Class action all'università

Un caso Poste-Rai moltiplicato per due, se non per tre. L’università ha accumulato in dodici anni dalla riforma Berlinguer tanti di quei precari (alcuni a trecento euro, l’anno!) da togliere il sonno ai contabili del Tesoro che prima o poi dovranno stabilizzarli. Mentre i giudici del lavoro affilano i coltelli aprendo le porte per i ricorsi. Il numero non si sa, ma è sicuramente superiore alle cinquantamila unità, e forse anche il doppio. I tredicimila precari delle Poste, e i tre-cinquemila della Rai, contro i quali sarebbe stata presentato proditoriamente in Parlamento l’emendamento anti-precari, sono quisquilie di fronte alla valanga che si annuncia all’università. Le associazioni degli utenti e consumatori sono già in allarme, per una possibile class action, da proporre agli interessati, o anche da proporre senza la loro delega.
Non è sfuggito al Codacons la segnalazione che il blocca-precari colpisce soprattutto l’università (“Il blocca-precari riguarda l’università” di ieri). Anche altre associazioni ne discutono. Dopo la stabilizzazione avviata dai due precedenti governi nell’insegnamento medio e superiore, quello universitario ne attende uno. La presunta autonomia dell’università consente ai governi di fare come se l’università non ci fosse. Ma l’utonomia finanziaria è in realtà inesistente all’università, che è tutta e solo statale.
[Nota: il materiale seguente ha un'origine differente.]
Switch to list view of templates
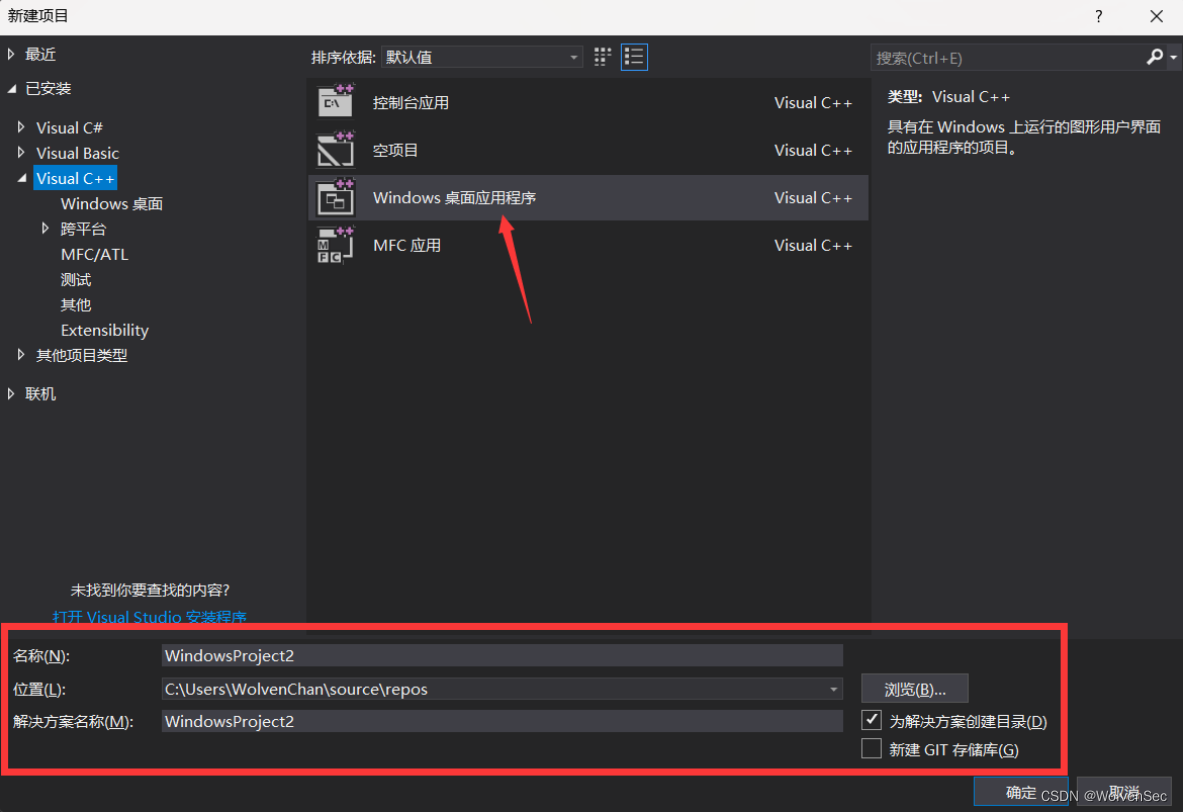This screenshot has width=1183, height=812. (634, 57)
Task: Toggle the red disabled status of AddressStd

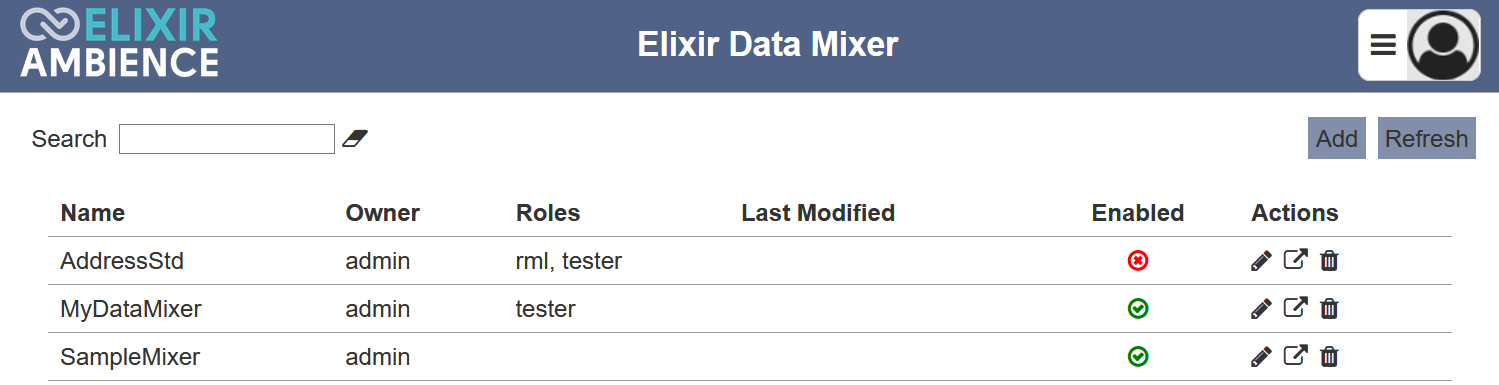Action: [1138, 261]
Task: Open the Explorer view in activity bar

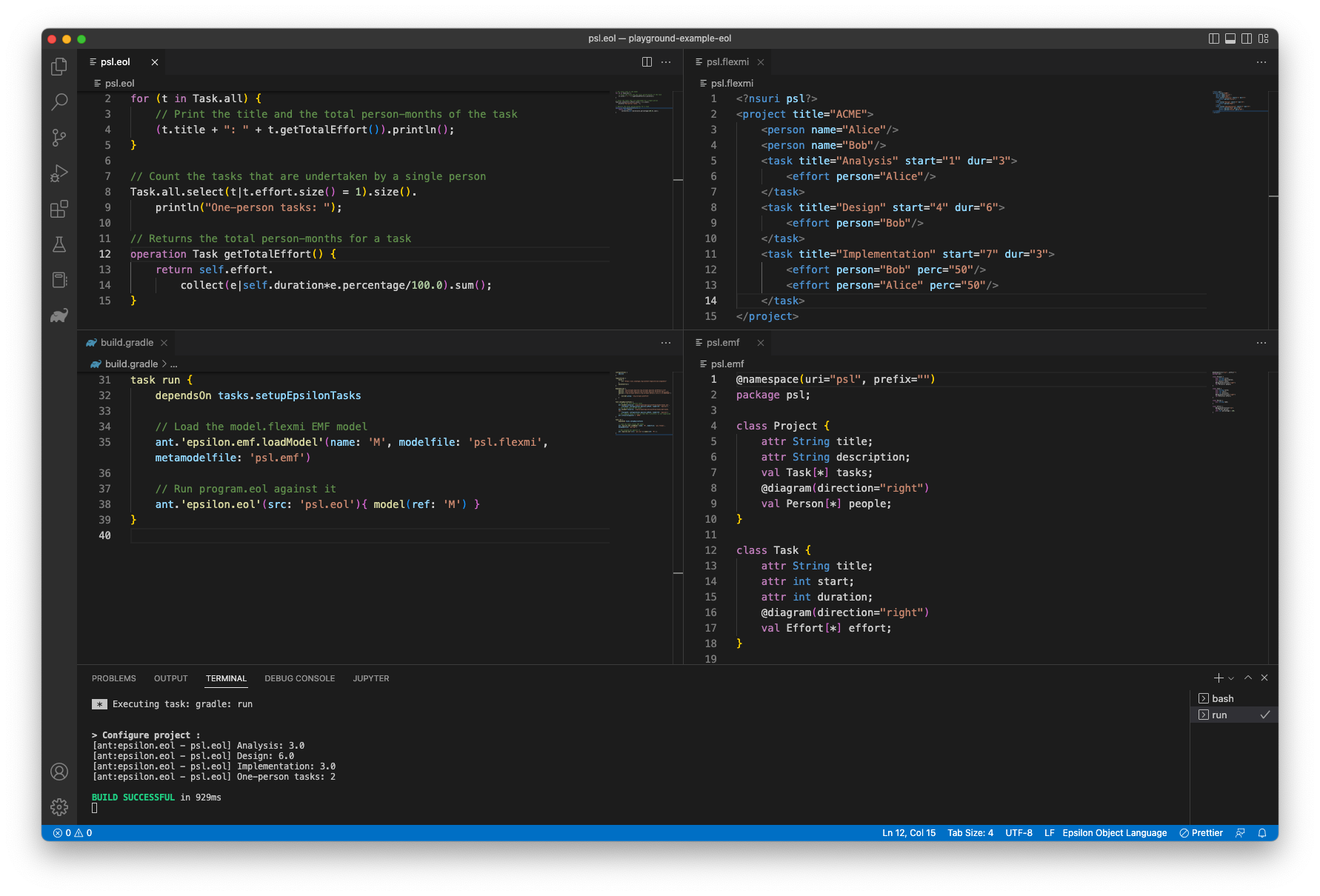Action: (x=59, y=67)
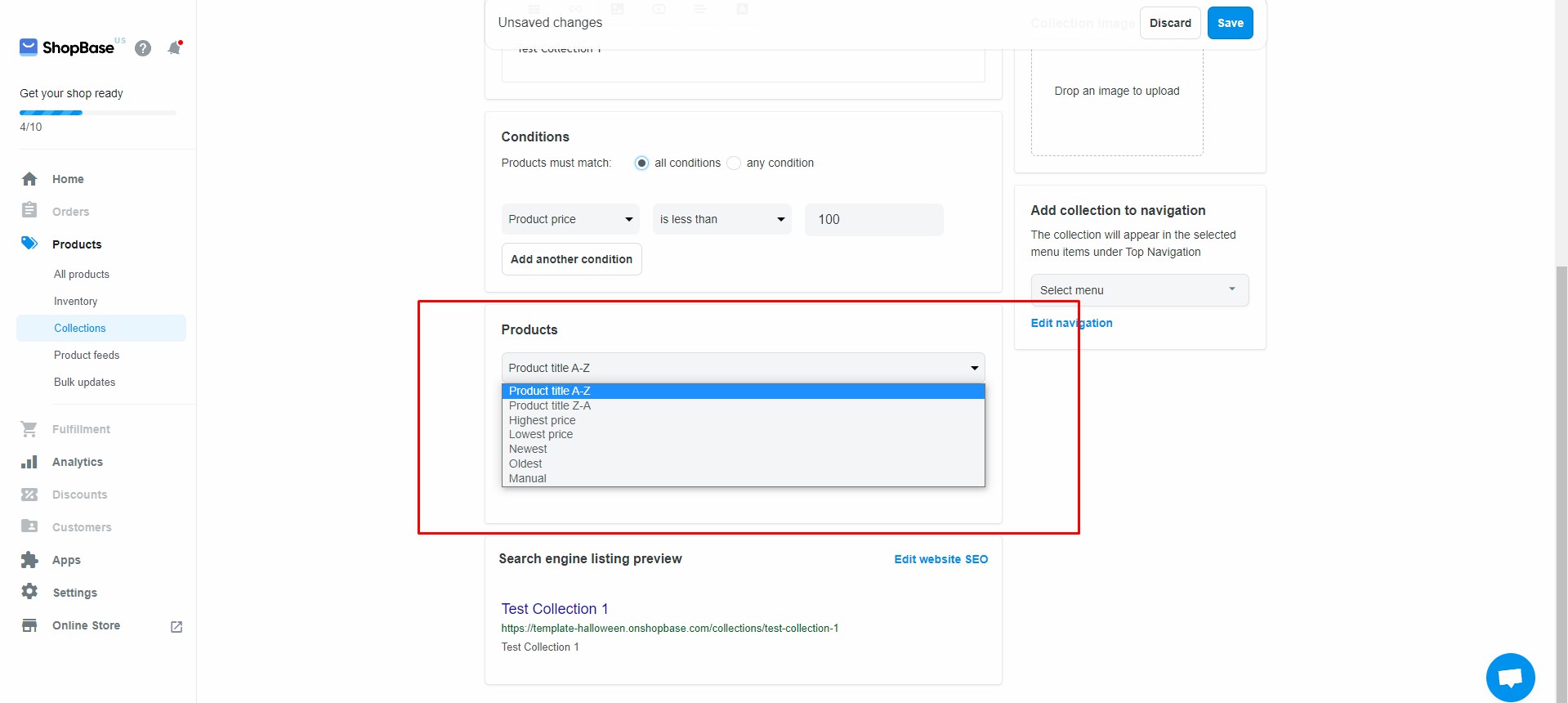This screenshot has width=1568, height=703.
Task: Open Online Store in new tab icon
Action: pyautogui.click(x=176, y=626)
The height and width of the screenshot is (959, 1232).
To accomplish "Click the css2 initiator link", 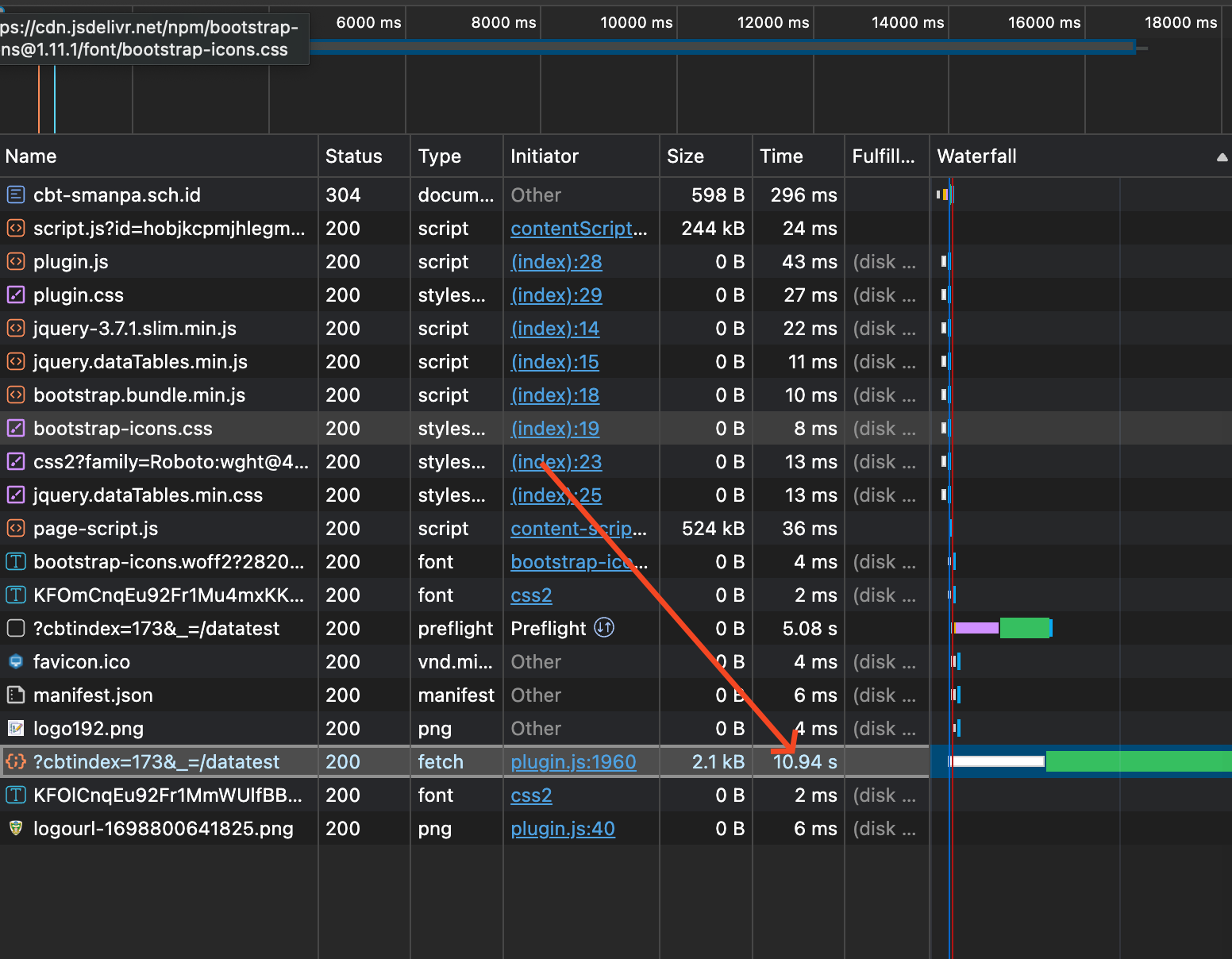I will point(530,595).
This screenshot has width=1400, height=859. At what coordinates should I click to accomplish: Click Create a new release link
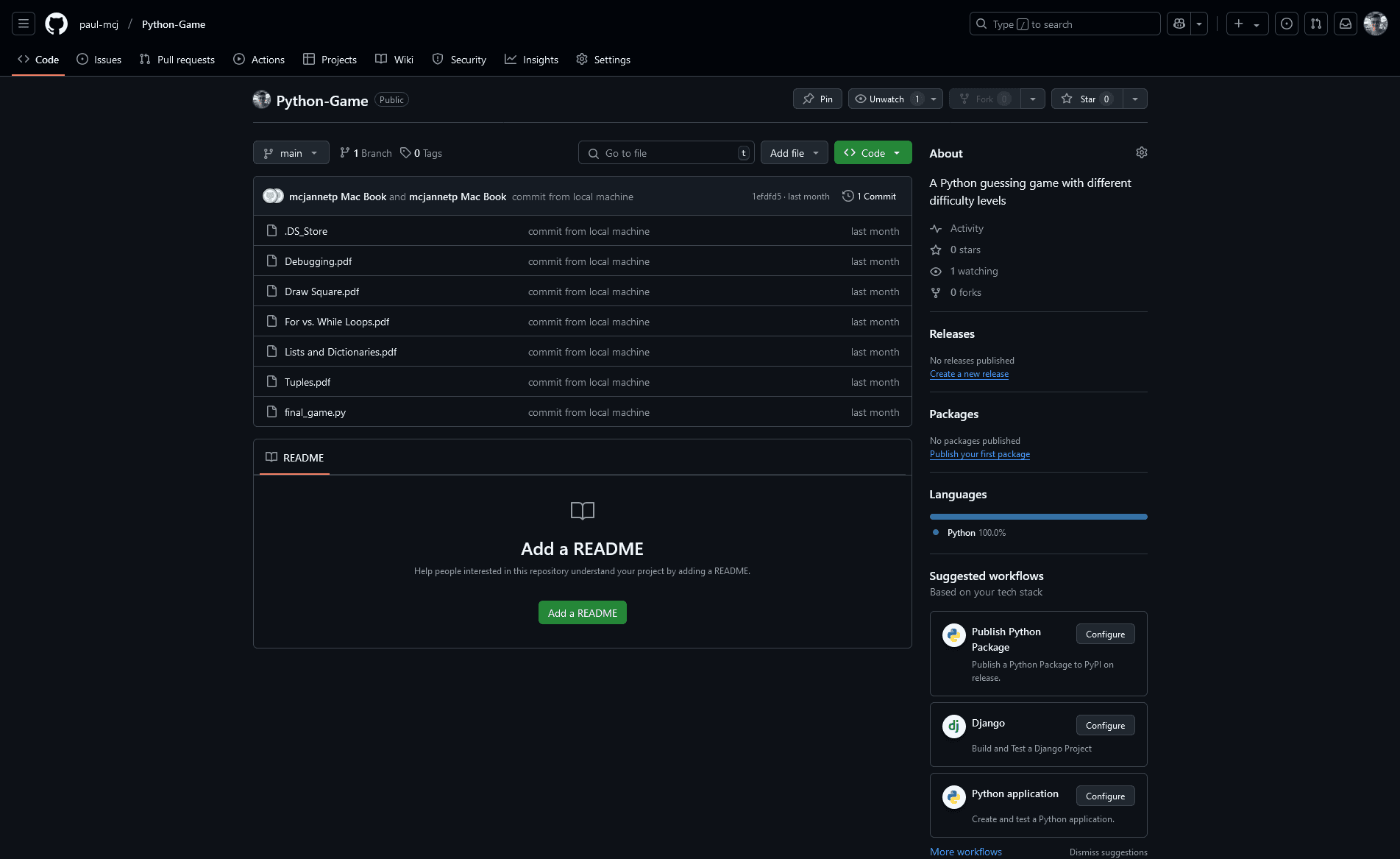tap(969, 374)
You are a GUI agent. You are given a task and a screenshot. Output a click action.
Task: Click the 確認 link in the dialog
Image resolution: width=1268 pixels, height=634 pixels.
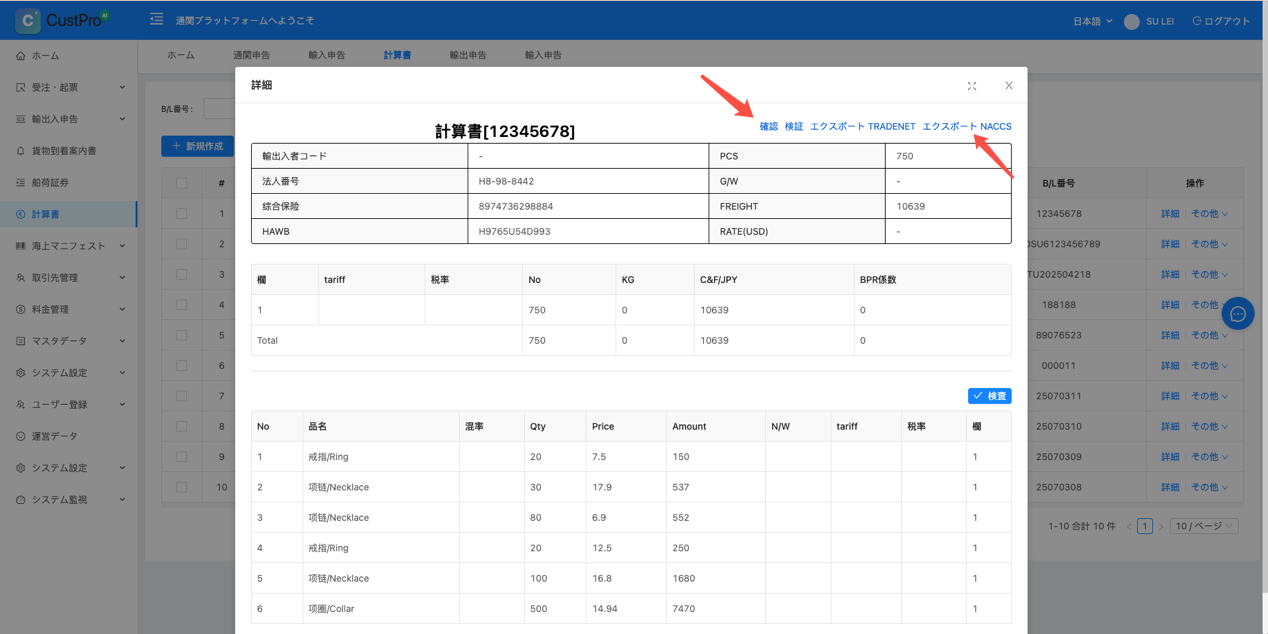pos(768,127)
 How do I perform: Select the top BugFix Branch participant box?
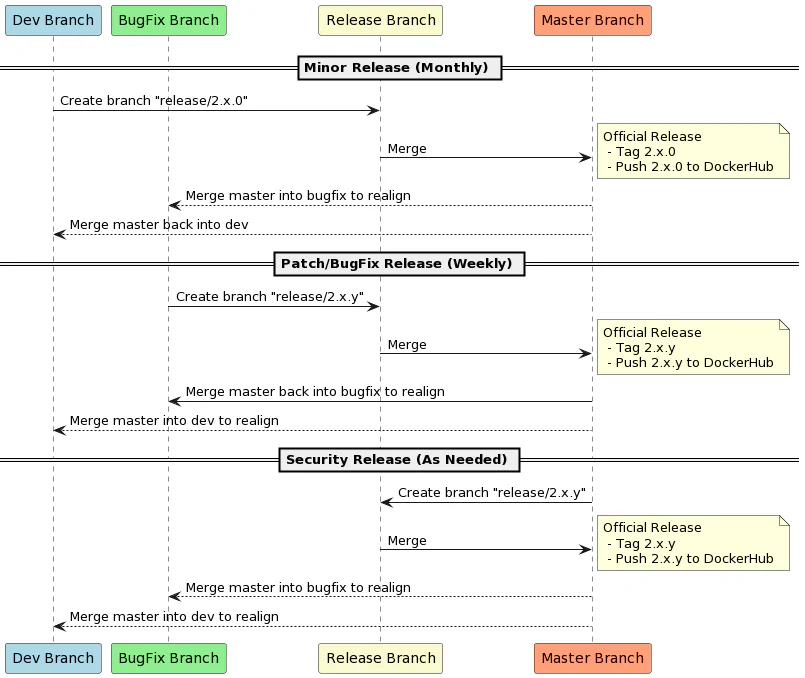(x=168, y=20)
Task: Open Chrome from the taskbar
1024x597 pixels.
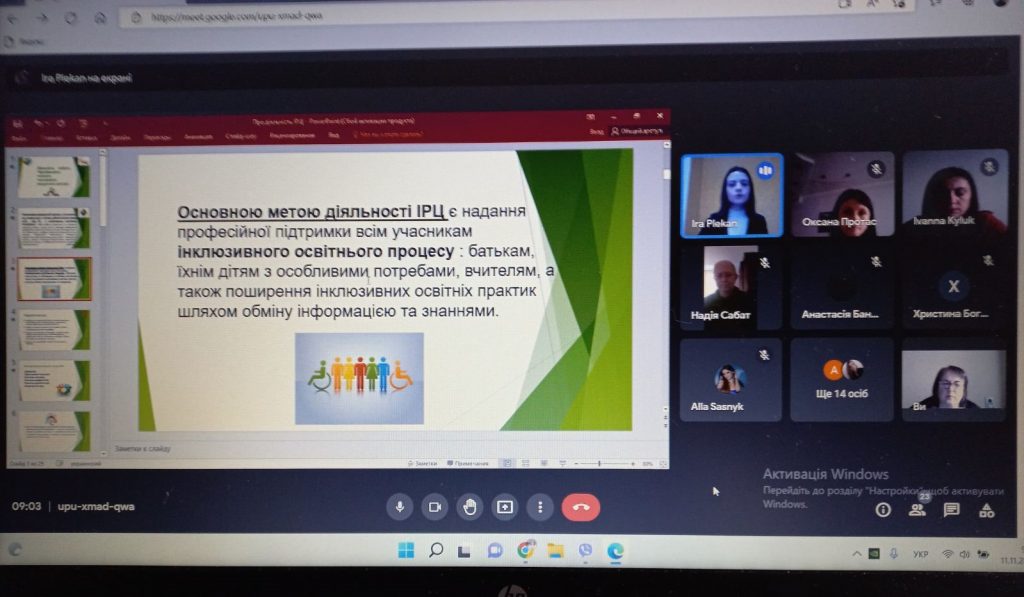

La class action, recentemente introdotta nell’ordinamento italiano, riguarda propriamente i reati finanziari. È la possibilità per gli azionisti singoli e i sottoscrittori di obbligazioni di promuovere iniziative congiunte a protezione dei loro interessi contro pratiche illegali o anche solo nocive degli amministratori e degli emittenti. Ma la class action rafforza il ruolo delle associazioni d’interessi, quali quelle degli utenti e consumatori. E in un certo senso le abilita a qualsiasi iniziativa legale di massa a protezione dei loro interessi.